Country profile: Djibouti

En route to school in Djibouti

En route to school: girls’ primary net enrolment here is 55% as against boys’ 62%. © Giacomo Pirozzi/Panos Pictures

In some ways Djibouti is changing. There is no longer a cacophony outside the central mosque and market, where until recently local Somali, Afar and French accents merged with traders’ Arabic and Hindi. Nearby, the city’s first high-rise office block has sprung from a lagoon by the Route de Venice. Gazing to the west, new container cranes and cargo ports punctuate views across the Gulf of Tadjourah. Beneath, trucks ferry materials to the Chinese working on new road, rail and duty-free projects that will service Ethiopia’s fast-growing economy.

Yet in other ways Djibouti remains what it always was, a vibrant, cosmopolitan entrepôt, wedged between Arabia, the Indian Ocean and Ethiopia. Today, military money talks loudest and the country’s geo-strategic location is a lucrative affair. The private beaches and jetty of a vast new five-star hotel lunge into the Gulf of Aden, extending the promontory where France first built a port and railway in the 1880s.

In population terms this is the smallest state in continental Africa – and only Swaziland and Gambia are smaller in terms of land. France granted independence in 1977, but retained influence until 15 years ago. The current President, Ismael Omar Guelleh, came to power in 1999 the year after neighbouring Ethiopia and Eritrea went to war, since when almost all of landlocked Ethiopia’s foreign trade transits via Djibouti. As Ethiopia’s economy grew spectacularly, so Djibouti has opened a new container port and petroleum terminal, financed and managed by investors from the United Arab Emirates.

A journalist making notes while listening to taped interviews at a local radio station.

Giocomo Pirozzi/Panos Pictures

Trade ties with Ethiopia will accelerate further in 2016. Chinese funds and labour have resuscitated the railway, a century after the French engineers completed the original line to the Ethiopian highlands. Cargo will again move speedily and cheaply to Addis Ababa, spurring further Foreign Direct Investment. Port fees and Ethiopia’s transit trade is the mainstay of Djibouti’s economy. In addition to cash, Ethiopia supplies arid Djibouti with electricity and water.

Military facilities are the other main source of income. The French Foreign Legion decamped to the Gulf in 2011, yet Djibouti remains Paris’ largest African base.

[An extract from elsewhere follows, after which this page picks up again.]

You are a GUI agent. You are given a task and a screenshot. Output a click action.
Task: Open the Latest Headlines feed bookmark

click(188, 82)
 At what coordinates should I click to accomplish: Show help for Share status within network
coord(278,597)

Since 2008 it has hosted the main US military facility in Africa, from which 3,500 personnel oversee surveillance, special ops and drone flights over neighbouring Somalia and Yemen. In 2011 Japan opened a military base there and in 2015 the President announced that China will soon follow. Djibouti is also the hub for the anti-piracy operations of the European Union and NATO.

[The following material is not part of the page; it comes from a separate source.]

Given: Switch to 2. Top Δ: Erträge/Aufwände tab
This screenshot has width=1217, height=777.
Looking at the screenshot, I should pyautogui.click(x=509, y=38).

Rents from this panoply of bases currently generate at least $120 million a year, but provide minimal jobs or trade for locals. The government is also adept at leveraging investment and aid from Arab, Asian and OECD allies. Yet almost all the country’s development indicators are abjectly low and the money flows fail to dent acute poverty or improve rudimentary public services.

Over 40 per cent of Djibouti’s population lives in extreme poverty and youth unemployment is well over 70 per cent. The World Food Programme reports widespread and rising rates of malnutrition nationwide. Most food is imported and the high cost of living, exacerbated by expensive and ubiquitous chewing of imported qat (a mild stimulant), further deepens poverty. Deprivation is particularly acute in the capital’s sprawling suburbs, home to most of the country’s people.

Much of the population remains politically and economically disenfranchised by state structures that are synonymous with presidential patronage. A modest attempt at pluralism was tarnished amidst poll rigging, violence and boycotts in 2013. The media is muzzled; the arrest of human rights activists and critics is commonplace – and this is unlikely to change during presidential elections scheduled for April 2016.